Report every line from the following entries that contains the string "Viewport".

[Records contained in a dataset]
* * * * *
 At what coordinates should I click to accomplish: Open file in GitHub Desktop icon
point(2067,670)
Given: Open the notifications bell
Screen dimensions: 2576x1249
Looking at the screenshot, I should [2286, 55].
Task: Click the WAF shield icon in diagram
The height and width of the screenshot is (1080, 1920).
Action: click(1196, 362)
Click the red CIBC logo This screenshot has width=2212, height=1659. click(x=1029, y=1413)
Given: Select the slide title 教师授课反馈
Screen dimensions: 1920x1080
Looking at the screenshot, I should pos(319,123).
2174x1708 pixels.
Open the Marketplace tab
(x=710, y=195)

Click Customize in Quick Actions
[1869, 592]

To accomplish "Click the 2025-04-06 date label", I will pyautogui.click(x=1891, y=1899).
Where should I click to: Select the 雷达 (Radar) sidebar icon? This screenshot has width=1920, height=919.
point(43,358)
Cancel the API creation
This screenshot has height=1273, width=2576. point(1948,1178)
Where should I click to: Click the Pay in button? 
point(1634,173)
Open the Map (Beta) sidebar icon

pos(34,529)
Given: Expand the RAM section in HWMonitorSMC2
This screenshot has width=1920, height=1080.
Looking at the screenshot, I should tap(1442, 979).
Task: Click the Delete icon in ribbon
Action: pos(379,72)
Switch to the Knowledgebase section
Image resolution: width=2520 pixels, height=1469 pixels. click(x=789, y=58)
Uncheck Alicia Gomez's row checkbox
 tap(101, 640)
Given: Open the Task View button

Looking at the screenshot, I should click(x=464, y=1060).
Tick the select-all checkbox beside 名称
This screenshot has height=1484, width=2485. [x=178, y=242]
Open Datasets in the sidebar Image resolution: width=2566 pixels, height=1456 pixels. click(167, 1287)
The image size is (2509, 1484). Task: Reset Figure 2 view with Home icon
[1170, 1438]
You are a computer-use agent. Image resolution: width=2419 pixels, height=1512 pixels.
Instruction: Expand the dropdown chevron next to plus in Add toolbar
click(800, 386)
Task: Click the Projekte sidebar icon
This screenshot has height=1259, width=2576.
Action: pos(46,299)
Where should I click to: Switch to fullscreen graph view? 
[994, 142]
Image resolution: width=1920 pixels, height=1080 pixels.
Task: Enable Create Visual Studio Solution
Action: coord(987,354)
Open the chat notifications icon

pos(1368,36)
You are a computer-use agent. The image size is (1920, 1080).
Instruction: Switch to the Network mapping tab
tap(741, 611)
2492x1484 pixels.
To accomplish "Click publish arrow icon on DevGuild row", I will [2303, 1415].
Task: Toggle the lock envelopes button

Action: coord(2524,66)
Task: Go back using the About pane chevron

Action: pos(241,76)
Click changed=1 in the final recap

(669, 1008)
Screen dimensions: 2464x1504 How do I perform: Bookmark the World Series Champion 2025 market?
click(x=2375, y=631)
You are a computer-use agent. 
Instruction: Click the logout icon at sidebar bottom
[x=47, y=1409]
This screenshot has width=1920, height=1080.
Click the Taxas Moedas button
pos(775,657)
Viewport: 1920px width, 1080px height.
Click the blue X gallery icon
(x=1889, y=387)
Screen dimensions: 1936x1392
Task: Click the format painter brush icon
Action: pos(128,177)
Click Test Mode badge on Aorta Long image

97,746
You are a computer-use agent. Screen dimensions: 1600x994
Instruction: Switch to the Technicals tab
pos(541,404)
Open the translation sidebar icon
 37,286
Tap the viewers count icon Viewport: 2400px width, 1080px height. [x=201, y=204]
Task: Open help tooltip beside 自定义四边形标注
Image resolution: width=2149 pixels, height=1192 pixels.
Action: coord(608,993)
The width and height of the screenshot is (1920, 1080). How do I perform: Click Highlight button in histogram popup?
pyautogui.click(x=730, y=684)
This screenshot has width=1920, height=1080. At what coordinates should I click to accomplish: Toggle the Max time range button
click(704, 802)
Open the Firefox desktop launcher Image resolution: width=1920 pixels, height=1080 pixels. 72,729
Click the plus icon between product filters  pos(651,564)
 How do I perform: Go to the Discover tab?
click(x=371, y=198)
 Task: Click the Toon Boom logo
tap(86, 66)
* * * * *
[Answer section]
Viewport: 1920px width, 1080px height.
Tap the viewers count icon Viewport: 2400px width, 1080px height. [x=201, y=204]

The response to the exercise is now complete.